To the extent that Congress is discussing (battling) over carbon emissions reductions, the numbers being discussed are in the range of 15-20% reductions … from 2005 levels. These sound so significant … even as they fall far short of the (outdated and likely not strong enough) scientifically-based target of 25-40% below 1990 levels.

Yet … those targets perhaps aren’t quite so aggressive. As the US Department of Energy’s Energy Information Administration (EIA) just reported, US carbon emissions fell by some 7 percent in 2009.  While some (roughly a third) of that fall was due to economic problems, other factors were the primary driver for reducing emission … factors including improving efficiency of energy use and increasing renewable energy production.  In fact, the ‘non’ economic drivers of reduced CO2 emissions are in the range of five percent.

When looking to the commonly discussed use of 2005 as the target year, 2009 is already over 10 percent below 2005 levels (down to 5405 million metric tons carbon dioxide from 5973 mmt.) and more than half-the-way to below  1990 levels  (5020 million metric tons).

Hmmm … for some reason, targeting 10, 15, or 20 percent below 2005 levels doesn’t seem like such a stretch goal.

Shaving five percent per year from Co2 emissions levels, assuming that 2010 matches 2009, would drive emissions from 5405 mmt in 2010 to under 2900 mmt (or over 40% below 1990 levels) by 2020 and to just over 1700 mmt in 2030 …

Very simply

Via the 5% solution, by 2030 the United States will:

  • End, 100%, oil imports.
  • End, 100%, the burning of coal  for electricity
  • Reduce climate emissions by 65+ percent from 1990 levels
  • Improve the US trade balance by five percent of gross domestic product (due to eliminating oil imports)
  • Cut health care impacts from fossil fuel use by 50%
  • Improve productivity, per decade, by at least 5% above ‘business as usual’
  • Cut employment below 5% by 2015 and maintain unemployment levels below 5% through 2030.

And … well … additional benefits.

Five Percent Per Year … achievable, beneficial, necessary … let’s get to it …

Update: for an excellent, parrallel, overlapping discussion, see Sara Robinson’s typically brilliant and passionate America’s Carbon Addiction: this is an Intervention.  Sara derives much from the Apollo experience and concludes her post as follows:

Stepping up to that the five percent solution in a positive and  inspiring way will have some immediate practical and political benefits,  too.
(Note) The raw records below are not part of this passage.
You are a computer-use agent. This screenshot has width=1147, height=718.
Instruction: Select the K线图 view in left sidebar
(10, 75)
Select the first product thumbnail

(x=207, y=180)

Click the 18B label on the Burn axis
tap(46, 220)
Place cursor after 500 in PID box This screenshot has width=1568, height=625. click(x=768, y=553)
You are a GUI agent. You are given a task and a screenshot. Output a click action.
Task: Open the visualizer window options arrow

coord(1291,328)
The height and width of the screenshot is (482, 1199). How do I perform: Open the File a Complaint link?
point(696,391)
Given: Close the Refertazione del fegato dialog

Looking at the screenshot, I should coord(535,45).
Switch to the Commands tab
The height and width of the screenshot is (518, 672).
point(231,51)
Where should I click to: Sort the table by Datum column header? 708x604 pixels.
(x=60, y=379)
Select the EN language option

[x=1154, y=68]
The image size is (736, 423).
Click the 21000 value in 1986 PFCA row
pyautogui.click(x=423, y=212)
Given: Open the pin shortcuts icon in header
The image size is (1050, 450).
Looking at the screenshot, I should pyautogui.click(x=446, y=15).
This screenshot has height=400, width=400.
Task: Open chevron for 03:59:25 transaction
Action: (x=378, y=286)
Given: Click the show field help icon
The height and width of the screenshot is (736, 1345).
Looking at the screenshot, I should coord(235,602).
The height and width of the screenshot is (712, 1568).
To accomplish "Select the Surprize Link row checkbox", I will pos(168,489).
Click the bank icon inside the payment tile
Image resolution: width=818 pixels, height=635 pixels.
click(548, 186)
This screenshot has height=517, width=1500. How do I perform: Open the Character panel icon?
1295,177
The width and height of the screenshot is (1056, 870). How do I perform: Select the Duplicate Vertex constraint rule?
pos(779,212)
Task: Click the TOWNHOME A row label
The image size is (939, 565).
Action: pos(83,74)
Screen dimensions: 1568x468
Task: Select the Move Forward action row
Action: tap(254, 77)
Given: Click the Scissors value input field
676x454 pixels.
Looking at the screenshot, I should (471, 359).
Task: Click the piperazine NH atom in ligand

For one thing, it will put a fast end to the pseudo-populist  whining from the right, embarrass resistant corporatists into getting on  board, and rally the country around a truly positive and inclusive  vision of its own future. For another, it would put progressives, once  and for all, on the moral offensive as the guardians of the true  American vision.

What — are you against American greatness? Are you not willing  to sacrifice for a stronger, more secure, more independent, more  resilient nation? Are you one of those small-minded, stingy whiners who  don’t believe in your country, and aren’t willing to invest in great  things?

If so: shame on you. Also: please shut up.



This kind of turnaround is well within the reach of any truly visionary  leader. President Obama could do it tomorrow — and would, if he was  willing to live up to even half his promise. It would, absolutely, be  his defining JFK moment — the moment that we foreswore our addictions,  reclaimed our national soul, seized this day and our entire future, and  put ourselves back on the path to greatness.

We should want the second line in those 3010 history books to read:  “Forty years later, the Americans were the foresighted visionaries who  led the world off carbon-based fuels and put a stop to global warming,  thus saving civilization.” Today could easily be the first day of the  rest of that marvelous history. But that will only happen if get our  heads out of the barrel, reclaim our greatness, and become the country  we once were — and still have it within us to be again.